Before (raw Gradle output):

> Task :app:compileDebugKotlin FAILED
...
java.lang.OutOfMemoryError: Java heap space
	at ...50 lines of stack trace...

After (acli):

╭─ Error: out_of_memory ──────────────────────────────────╮
│                                                           │
│  Gradle ran out of memory.                               │
│                                                           │
│  The JVM heap was exhausted during the build.

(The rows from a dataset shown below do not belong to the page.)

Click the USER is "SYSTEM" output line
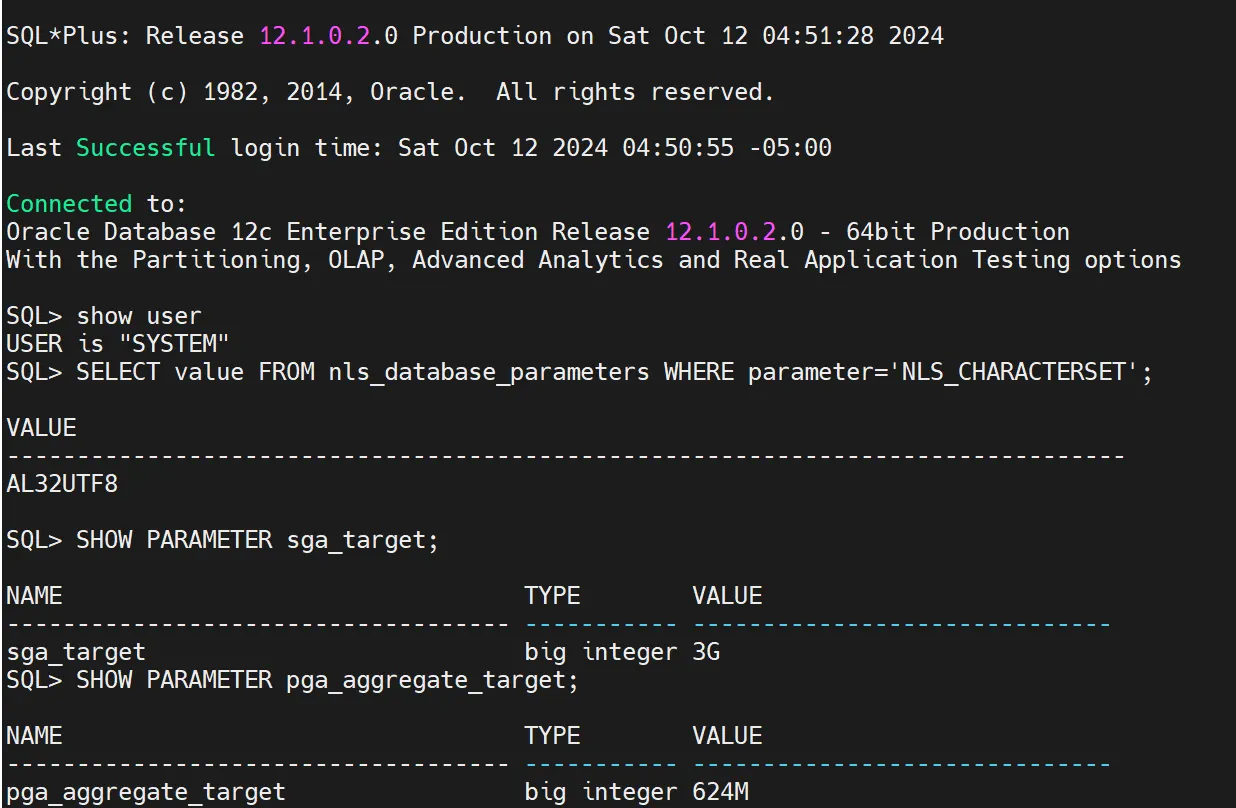Screen dimensions: 1236x808 click(x=117, y=344)
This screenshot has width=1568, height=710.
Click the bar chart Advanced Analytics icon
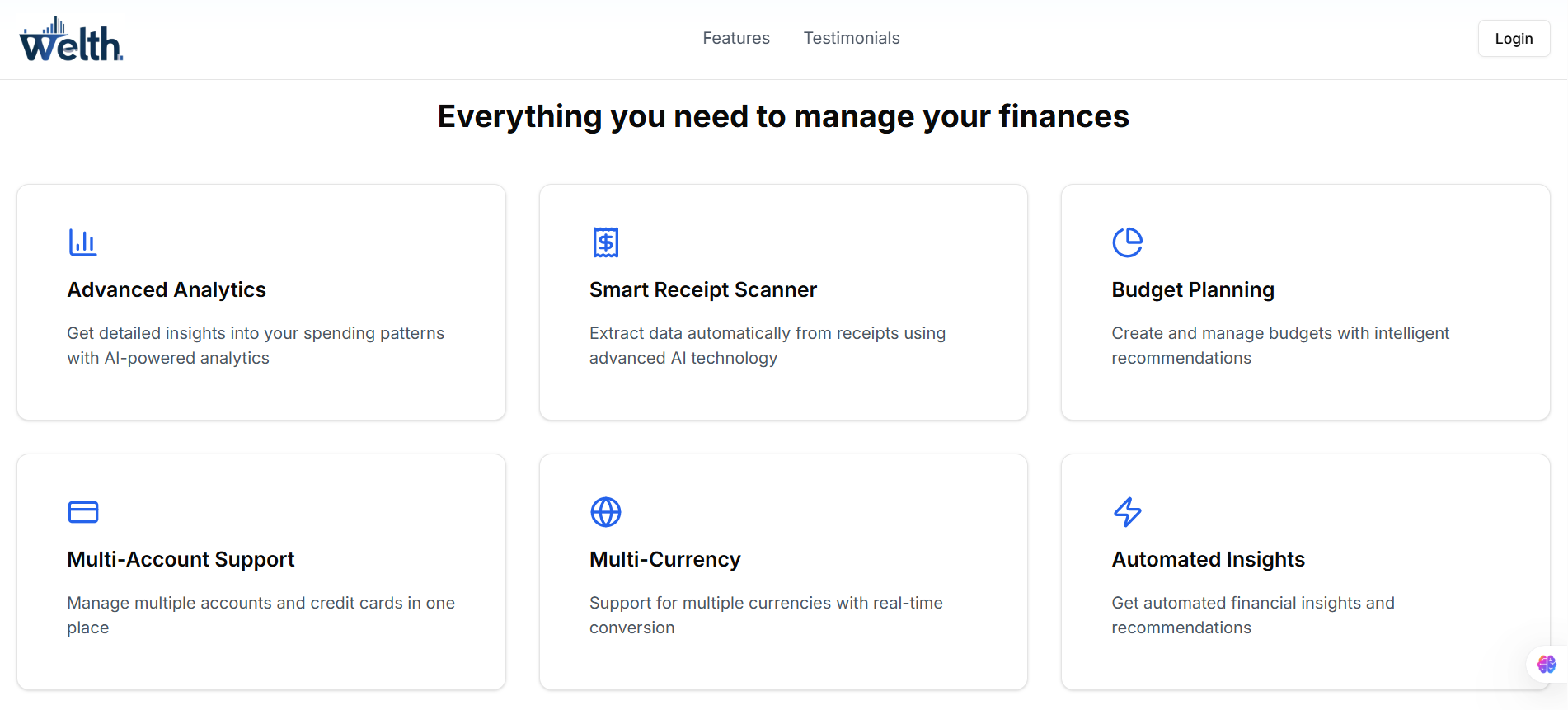pos(82,242)
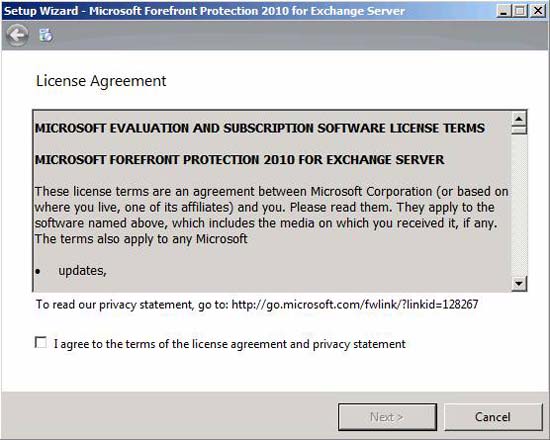Click the setup wizard installer icon
This screenshot has height=440, width=550.
click(46, 35)
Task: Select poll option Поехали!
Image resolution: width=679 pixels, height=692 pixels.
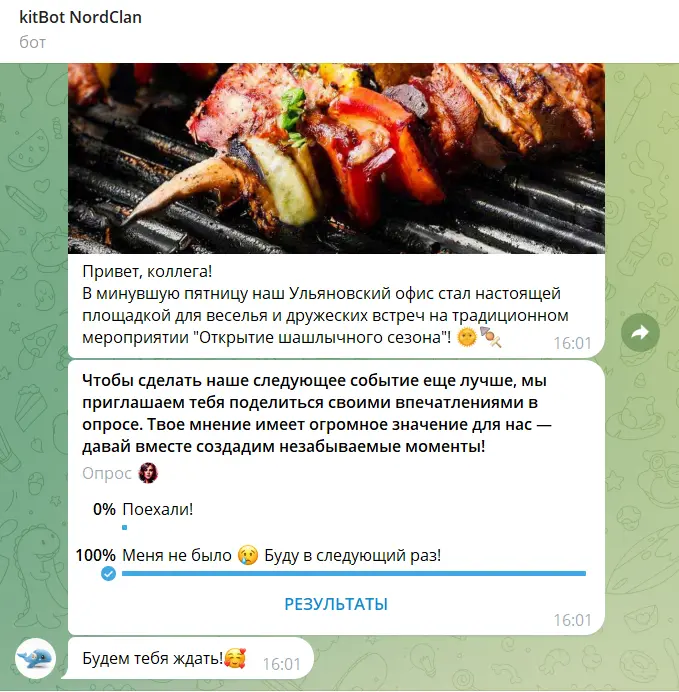Action: [x=158, y=509]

Increase   │
│  the heap size in gradle.properties.                     │
│                                                           │
│  Try:                                                     │
│    echo 'org.gradle.jvmargs=-Xmx4g' >> gradle.properties│
│    acli build assemble                                    │
│                                                           │
╰───────────────────────────────────────────────────────────╯

In --json mode the same error is emitted to stderr as structured JSON, making it trivially parseable in CI or by an AI agent.

The error catalog covers: device not found, multiple devices, unauthorized device, device offline, APK install failures (version conflict, insufficient storage, and others), SDK license not accepted, SDK package not found, network errors, AVD not found, emulator port in use, Gradle build failures, Gradle OOM, and Gradle wrapper not found.